[发明专利]一种检测伪狂犬病毒GE基因的LAMP检测方法

说明书

技术领域

本发明属于生物检测领域，具体而言，本发明涉及一种检测伪狂犬病毒gE基因的LAMP检测方法。

背景技术

伪狂犬病毒(PseudorabiesVirus，PRV)属于疱疹病毒科，甲型疱疹病毒亚科，猪疱疹病毒Ⅰ型，线状双股DNA病毒。PRV对外界环境的抵抗力较强，在55℃50min、80℃3min或100℃瞬间才能将其杀灭。PRV能感染多种动物，其中，猪是PRV的主要贮存宿主及疫源动物。猪伪狂犬病毒通常引起妊娠母猪繁殖功能障碍和初生仔猪神经症状，仔猪感染率和死亡率可高达100％。近年来，已有50多个国家相继报道了该病的发生，有分析表明该病的流行在全球呈上升趋势。目前，我国也有多个省份的猪场发现了由PRV引起的一系列疾病，这对我国养猪业造成了巨大的经济损失。随着规模化养猪的不断发展和强毒株的出现，PRV的流行日益严重，因此，对PRV快速而又准确的检测对进一步开展伪狂犬病毒的致病性、疫苗免疫、诊断及分子生物学等研究具有重大意义。

目前，对PRV的抗原检测主要依赖聚合酶链式反应(Polymerasechainreaction,PCR)，抗体检测主要依赖酶联免疫吸附试验(ELISA)。PCR反应和ELISA试验是检测伪狂犬病毒的常规方法，也是目前基层普遍使用的方法。

PCR反应一种分子生物学技术，通过它可以在体外2-3小时内，把少至几拷贝的特定模板DNA扩增到原先的几百万倍。其原理是先将双链DNA解链为单链，引物遂与之结合，根据碱基互补原则向下延伸，即可复制得到两分子拷贝，如此不断循环下去。PCR不仅可以用于基因克隆和序列分析，因为它扩增放大的特点，在疾病诊断中也得到广泛应用。这项对分子生物学意义重大的技术1983年由Mullis发明，经过几十年的发展，已成为实验室最常规有效的实用技术。只是，PCR必须依靠昂贵的仪器才能得以实施，整个循环过程耗时数小时，这对于许多条件受限的基层养殖户是难以承受的，同时也无法满足快速诊断的需要。

ELISA试验是基于免疫酶技术发展起来的，一种对于受检标本的抗原或抗体进行定性和定量分析的生物技术。同样地，ELISA技术也存在操作复杂、耗时长等缺点，难以在基层养殖户推广。
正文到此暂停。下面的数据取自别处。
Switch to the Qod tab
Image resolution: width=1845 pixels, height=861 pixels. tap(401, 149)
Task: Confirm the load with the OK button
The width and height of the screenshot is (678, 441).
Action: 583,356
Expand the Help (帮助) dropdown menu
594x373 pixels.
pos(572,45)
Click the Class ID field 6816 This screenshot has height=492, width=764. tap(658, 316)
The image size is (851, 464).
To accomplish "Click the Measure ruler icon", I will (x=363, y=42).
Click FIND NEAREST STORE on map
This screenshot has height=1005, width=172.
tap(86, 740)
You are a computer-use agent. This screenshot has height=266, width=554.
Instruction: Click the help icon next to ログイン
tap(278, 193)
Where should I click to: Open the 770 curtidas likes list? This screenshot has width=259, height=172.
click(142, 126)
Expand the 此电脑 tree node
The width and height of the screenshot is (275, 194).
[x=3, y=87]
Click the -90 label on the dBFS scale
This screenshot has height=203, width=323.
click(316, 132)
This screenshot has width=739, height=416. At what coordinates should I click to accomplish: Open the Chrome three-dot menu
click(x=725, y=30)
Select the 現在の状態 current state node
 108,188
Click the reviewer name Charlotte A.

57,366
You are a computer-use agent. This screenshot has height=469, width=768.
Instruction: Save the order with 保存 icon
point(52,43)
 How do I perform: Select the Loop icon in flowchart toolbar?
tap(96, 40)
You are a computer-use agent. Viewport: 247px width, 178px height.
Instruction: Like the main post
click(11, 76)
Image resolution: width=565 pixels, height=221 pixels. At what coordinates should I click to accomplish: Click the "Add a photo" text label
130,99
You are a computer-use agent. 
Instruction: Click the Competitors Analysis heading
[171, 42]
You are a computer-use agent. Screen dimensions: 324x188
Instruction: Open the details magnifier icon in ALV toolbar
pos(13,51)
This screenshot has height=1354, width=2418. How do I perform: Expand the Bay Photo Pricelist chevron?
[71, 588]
2000年，Notomi等^[1]研发出一种新型核酸扩增技术——环介导等温扩增(Loop-mediatedisothermalamplification,LAMP)。LAMP是一种可对核酸进行高效扩增并广泛应用于疫病快速检测的新型检测方法，它是在具有链置换活性的BstDNA聚合酶作用下，利用能识别目的基因上6个独立区段的4条引物，即正向内侧引物(forwardinnerprimer,FIP)、正向外侧引物(forwardouterprimer,F3)、反向内侧引物(backwardinnerprimer,BIP)、反向外侧引物(backwardouterprimer,B3)，在60～65℃等温条件下高效特异地扩增目的基因。2002年，Nagamine^[2]等在此基础上添加了2条环状引物：上游环状引物(LF)和下游环状引物(LB)，环引物的增加提高了反应速度，缩短了反应时间。应用LAMP技术，只需在60～65℃等温条件下水浴60min即可完成目的基因的扩增。与PCR相比，LAMP拥有诸多优势，特别是整个检测过程仅需要水浴锅、紫外灯这类简单的设备，适合现场使用，且检测时间也大大缩短。

本研究选择提取临床样本DNA，目的是为了更好的切合实际，满足养殖户的实际需要，对日后在基层中的实际推广有着重大的意义。

发明内容

本发明首先涉及一种用于快速检测猪伪狂犬病病毒的环介导等温扩增(Loop-mediatedisothermalamplification,LAMP)引物组，所述引物组的序列结构为：

正向外引物(F3)：ACGAGCCCCGCTTCCA

反向外引物(B3)：AGATGCAGGGCTCGTACA

正向内引物(FIP)：AGACCACGCGCGCGGCATCAG-CTTCCACTCGCAGCTCTTCT

反向内引物(BIP)：GAGAACTTCACCGCCACGCT-CGTAGTACAGCAGGCACCG。

所述的LAMP引物具有高度特异性，能够在扩增模板DNA浓度为10～10¹⁰个拷贝数/每ul时，有效扩增猪伪狂犬病毒基因。

本发明还涉及所述的LAMP引物组在制备检测猪伪狂犬病毒的试剂盒中的应用。